---------- Text shown ----------

Counter only displays at 10Hz if it's printed with eprint! to stderr vs. print! to stdout


I wrote a program to simply increment a counter and display it in the terminal window:

use std::thread;
use std::time;

fn main() {
    let mut bun: u64 = 0;

    loop {
        print!("\r{}", bun);

        bun += 1;

        thread::sleep(time::Duration::from_millis(100));
    }
}

I thought this was pretty straight-forward (expecting to see the counter incrementing at ~10 times per second) but every time I compile and run it, what I get is the following:

  • Nothing at all displays for ~28 seconds (just a blank line with a cursor)
  • Terminal displayed 282, followed by another long delay
  • Terminal displays 538, another delay
  • Then 794, etc., etc.

It seems pretty clear to me that the counter is incrementing properly, but that the print! macro is only being called (or working) every 28 or so seconds.

---------- Stored rows ----------

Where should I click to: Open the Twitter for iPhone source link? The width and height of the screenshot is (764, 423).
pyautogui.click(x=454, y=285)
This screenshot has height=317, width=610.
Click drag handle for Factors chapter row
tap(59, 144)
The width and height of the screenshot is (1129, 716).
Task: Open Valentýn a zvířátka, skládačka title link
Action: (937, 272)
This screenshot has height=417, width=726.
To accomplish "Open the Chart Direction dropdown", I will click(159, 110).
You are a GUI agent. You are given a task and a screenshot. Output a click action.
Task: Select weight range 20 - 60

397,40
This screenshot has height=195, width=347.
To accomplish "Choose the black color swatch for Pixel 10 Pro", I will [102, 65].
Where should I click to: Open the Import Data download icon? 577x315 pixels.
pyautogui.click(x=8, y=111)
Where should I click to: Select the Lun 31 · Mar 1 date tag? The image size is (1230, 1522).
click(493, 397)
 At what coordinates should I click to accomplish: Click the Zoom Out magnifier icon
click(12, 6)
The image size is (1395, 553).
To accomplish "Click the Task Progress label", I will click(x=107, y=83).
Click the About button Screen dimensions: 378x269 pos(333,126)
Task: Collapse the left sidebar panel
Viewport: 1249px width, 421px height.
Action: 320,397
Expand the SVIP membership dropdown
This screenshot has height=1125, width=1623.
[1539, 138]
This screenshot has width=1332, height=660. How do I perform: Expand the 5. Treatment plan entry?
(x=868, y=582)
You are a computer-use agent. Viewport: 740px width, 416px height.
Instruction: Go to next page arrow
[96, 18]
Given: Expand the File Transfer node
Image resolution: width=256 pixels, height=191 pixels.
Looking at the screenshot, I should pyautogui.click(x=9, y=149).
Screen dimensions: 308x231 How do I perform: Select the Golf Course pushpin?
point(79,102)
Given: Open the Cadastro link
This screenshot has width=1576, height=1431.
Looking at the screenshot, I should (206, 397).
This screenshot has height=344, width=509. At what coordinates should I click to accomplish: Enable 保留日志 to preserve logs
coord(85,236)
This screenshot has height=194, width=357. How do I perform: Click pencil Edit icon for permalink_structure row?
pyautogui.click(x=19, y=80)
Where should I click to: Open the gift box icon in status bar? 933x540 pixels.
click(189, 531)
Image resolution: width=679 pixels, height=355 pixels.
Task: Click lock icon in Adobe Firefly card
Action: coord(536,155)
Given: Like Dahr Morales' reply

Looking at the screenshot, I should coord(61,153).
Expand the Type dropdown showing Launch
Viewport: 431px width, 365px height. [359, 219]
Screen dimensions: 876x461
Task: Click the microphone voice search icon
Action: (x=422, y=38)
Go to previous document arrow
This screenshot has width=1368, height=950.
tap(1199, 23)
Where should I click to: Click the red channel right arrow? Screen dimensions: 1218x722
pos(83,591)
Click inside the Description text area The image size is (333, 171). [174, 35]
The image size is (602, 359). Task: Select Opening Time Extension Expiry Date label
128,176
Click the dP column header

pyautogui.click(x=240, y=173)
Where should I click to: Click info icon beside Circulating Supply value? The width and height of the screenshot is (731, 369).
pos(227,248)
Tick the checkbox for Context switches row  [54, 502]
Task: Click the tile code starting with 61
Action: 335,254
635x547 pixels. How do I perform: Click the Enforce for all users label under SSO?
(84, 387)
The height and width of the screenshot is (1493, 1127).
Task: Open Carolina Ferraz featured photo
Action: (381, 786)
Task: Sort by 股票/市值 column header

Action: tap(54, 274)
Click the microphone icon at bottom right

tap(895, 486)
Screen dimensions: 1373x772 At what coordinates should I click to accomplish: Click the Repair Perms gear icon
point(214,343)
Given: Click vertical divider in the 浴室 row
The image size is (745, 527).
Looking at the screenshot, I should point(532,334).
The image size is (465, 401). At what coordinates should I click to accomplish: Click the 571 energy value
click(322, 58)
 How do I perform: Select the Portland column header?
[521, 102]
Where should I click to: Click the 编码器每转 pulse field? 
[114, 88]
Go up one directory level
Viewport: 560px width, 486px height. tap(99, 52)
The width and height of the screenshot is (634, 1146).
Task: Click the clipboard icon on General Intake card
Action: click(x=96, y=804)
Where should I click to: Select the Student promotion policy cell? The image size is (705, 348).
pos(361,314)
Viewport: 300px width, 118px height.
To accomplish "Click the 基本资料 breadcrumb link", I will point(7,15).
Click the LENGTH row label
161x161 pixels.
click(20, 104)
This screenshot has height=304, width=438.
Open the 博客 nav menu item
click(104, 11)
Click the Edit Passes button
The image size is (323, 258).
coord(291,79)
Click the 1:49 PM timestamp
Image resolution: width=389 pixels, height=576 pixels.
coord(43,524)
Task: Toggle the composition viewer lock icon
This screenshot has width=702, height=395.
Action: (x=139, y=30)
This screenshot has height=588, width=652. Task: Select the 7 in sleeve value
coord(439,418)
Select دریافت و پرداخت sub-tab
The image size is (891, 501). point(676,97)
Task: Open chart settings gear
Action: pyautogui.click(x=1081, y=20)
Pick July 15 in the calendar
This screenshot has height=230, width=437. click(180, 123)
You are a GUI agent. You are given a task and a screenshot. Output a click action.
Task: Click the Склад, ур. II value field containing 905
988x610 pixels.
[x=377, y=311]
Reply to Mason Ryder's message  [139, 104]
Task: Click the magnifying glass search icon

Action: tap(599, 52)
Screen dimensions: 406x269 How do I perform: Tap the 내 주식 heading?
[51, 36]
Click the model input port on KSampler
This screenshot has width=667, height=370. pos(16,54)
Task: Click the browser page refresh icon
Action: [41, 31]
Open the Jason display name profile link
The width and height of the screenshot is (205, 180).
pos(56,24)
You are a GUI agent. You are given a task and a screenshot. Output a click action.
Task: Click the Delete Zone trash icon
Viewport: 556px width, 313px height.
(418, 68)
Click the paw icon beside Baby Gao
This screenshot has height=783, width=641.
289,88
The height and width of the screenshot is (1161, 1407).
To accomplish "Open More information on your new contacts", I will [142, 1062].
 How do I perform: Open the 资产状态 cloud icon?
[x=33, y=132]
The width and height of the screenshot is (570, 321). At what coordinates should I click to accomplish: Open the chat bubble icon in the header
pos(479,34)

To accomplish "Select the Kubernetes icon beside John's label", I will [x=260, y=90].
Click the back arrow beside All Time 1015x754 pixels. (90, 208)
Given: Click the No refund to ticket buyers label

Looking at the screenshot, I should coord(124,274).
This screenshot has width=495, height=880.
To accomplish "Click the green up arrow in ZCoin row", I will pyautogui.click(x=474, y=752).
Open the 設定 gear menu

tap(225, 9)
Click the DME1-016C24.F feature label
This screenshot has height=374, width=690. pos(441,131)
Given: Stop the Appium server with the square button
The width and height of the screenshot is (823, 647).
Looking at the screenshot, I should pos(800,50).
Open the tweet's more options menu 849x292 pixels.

----------

◆ Required actions
**1.** Set down, word for word, the part of the Rust counter question that opens with the words containing "thread::sleep(time::Duration::from_millis(100));" and closes with "794, etc., etc.".
**2.** From the records, extract the lines running from the one containing "This screenshot has width=495, height=880." through the last line of the records, both ends included, and reproduce them unchanged.

◆ Results of the exercise
**1.**
thread::sleep(time::Duration::from_millis(100));
    }
}

I thought this was pretty straight-forward (expecting to see the counter incrementing at ~10 times per second) but every time I compile and run it, what I get is the following:

  • Nothing at all displays for ~28 seconds (just a blank line with a cursor)
  • Terminal displayed 282, followed by another long delay
  • Terminal displays 538, another delay
  • Then 794, etc., etc.

**2.**
This screenshot has width=495, height=880.
To accomplish "Click the green up arrow in ZCoin row", I will pyautogui.click(x=474, y=752).
Open the 設定 gear menu

tap(225, 9)
Click the DME1-016C24.F feature label
This screenshot has height=374, width=690. pos(441,131)
Given: Stop the Appium server with the square button
The width and height of the screenshot is (823, 647).
Looking at the screenshot, I should pos(800,50).
Open the tweet's more options menu 849x292 pixels.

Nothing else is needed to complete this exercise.